Мир семидесятых годов прошлого века - совершенно уникальный;
может быть мир тех годов - единственный из всей истории, к которому
допустимо некоторое "отступление" от заповеди Апостола Любви:
"не любите мира, ни того что в нем".
Мир семидесятых можно и нужно было любить потому что он,
строго говоря, не был вполне тем "миром, лежащим во зле",
ненависть к которому строго заповедует Св. Апостол Иоанн Богослов.
Даже несакральные явления того мира - например, газеты "Правда",
"Труд",
программа "Время" и т.д. либо вообще не содержали никакого зла,
либо зло было незначительным, легко преодолимым
любой живой и свободной душой.
А сколько в нем было явлений сакральных, полезных и положительных!
Чего стоила одна только программа "Полевая почта",
начинавшаяся в восемь по "Маяку".
Не говорю уже о великой метафизической свободе того времени,
щедрой и легко досягаемой - лишь бы человек не жил внешним.
Для некоторых , правда, семидесятые годы были тюрьмой, они и
сейчас об этом говорят. Думаю, тюрьмой те годы были именно для
тех, кому и следовало сидеть. От звонка до звонка, без амнистий.
И это в лучшем случае. То время, ту уникальную страну, тот мир
можно и нужно было любить. Тем большую неприязнь вызывает
мир нынешний, нынешнее свинское время, нынешние плоские людишки,
зомбированные макдональдсами, педерастией, прагами-стокгольмами,
картошкой фри, европами и МТВ.
Ненависть к миру теперешнему - не просто исполнение заповеди Апостола Любви,
но еще и дань памяти погибшей Вселенной семидесятых, достойной
и любви, и уважения.
В частности, я категорически против какого-либо празднования
лукавого, дебелого, суетного, смрадно-алкогольного лжепраздника
под названием "Новый Год". И крайне критически и неодобрительно
отношусь к придающим этому дню какое-либо значение.
Потому что в семидесятые Новый Год действительно
был и праздником, и сказкой, и волшебством.
Путеводителем к Рождеству. Это был праздник того
прекрасного времени и той прекрасной страны, которой уже нет.
Напротив, отмечать Новый год теперь
- все равно что тревожить прах умершего, осквернять его могилу
и оскорблять его память. Теперь
у нас есть светлое, строгое и тихое Рождество.
Светлый Праздник, но и он исполнен печалью.
Спаситель мира, Сын Человеческий, явился в мир
на страдания, Распятие и Крест, а при жизни
не было у Него где голову приклонить.
Начало января приходится на строгий пост,
когда следует держать себя в тишине и строгости, а не бесчинствовать
и не пьянствовать до одури, с мордой в салат оливье
под шумок свинской картавой эстрады, позорящей нашу
и без того разграбленную, истерзанную внутренними и внешними врагами,
оккупированную страну.
******************************
Выпишите дословно из приведённого выше текста о семидесятых годах всё, начиная со слов «Светлый Праздник, но» и вплоть до слов «оккупированную страну.».

> **СОХРАНЁННЫЕ ДАННЫЕ**
******************************
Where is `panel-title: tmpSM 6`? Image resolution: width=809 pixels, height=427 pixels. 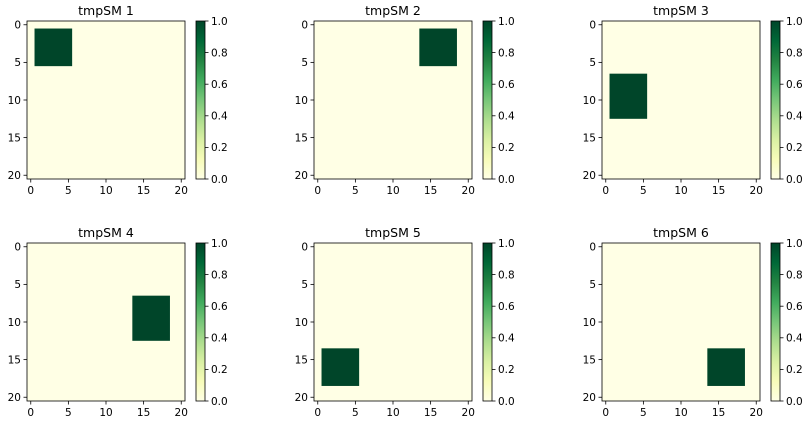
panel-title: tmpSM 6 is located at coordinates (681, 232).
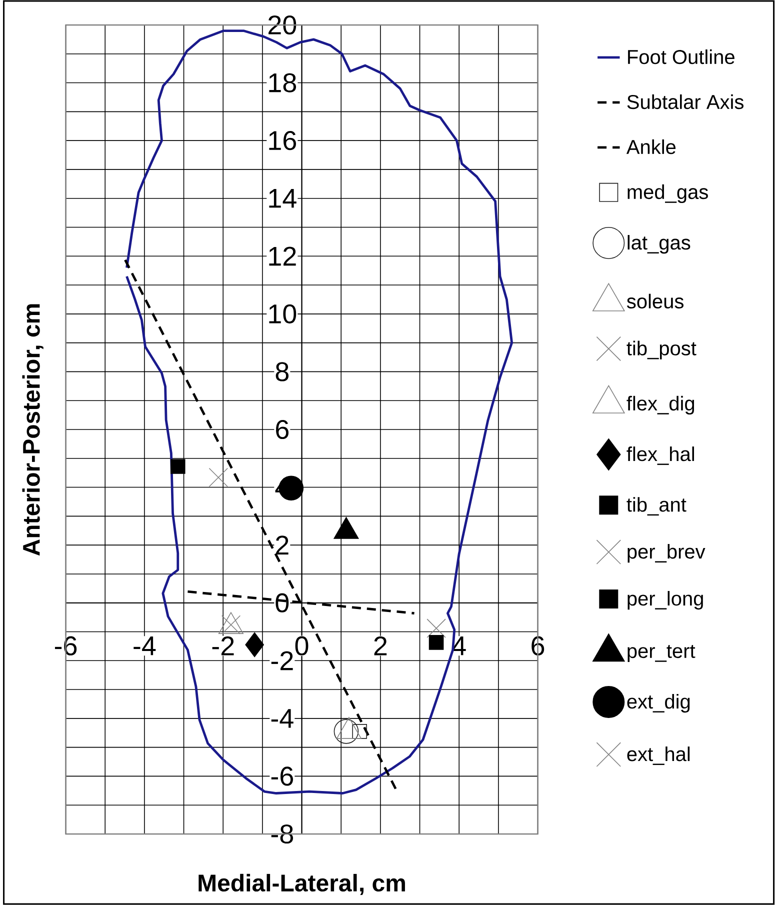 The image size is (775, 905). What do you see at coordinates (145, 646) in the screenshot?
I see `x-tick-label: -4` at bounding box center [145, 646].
******************************
> **ОЖИДАЕМЫЙ ОТВЕТ**
Светлый Праздник, но и он исполнен печалью.
Спаситель мира, Сын Человеческий, явился в мир
на страдания, Распятие и Крест, а при жизни
не было у Него где голову приклонить.
Начало января приходится на строгий пост,
когда следует держать себя в тишине и строгости, а не бесчинствовать
и не пьянствовать до одури, с мордой в салат оливье
под шумок свинской картавой эстрады, позорящей нашу
и без того разграбленную, истерзанную внутренними и внешними врагами,
оккупированную страну.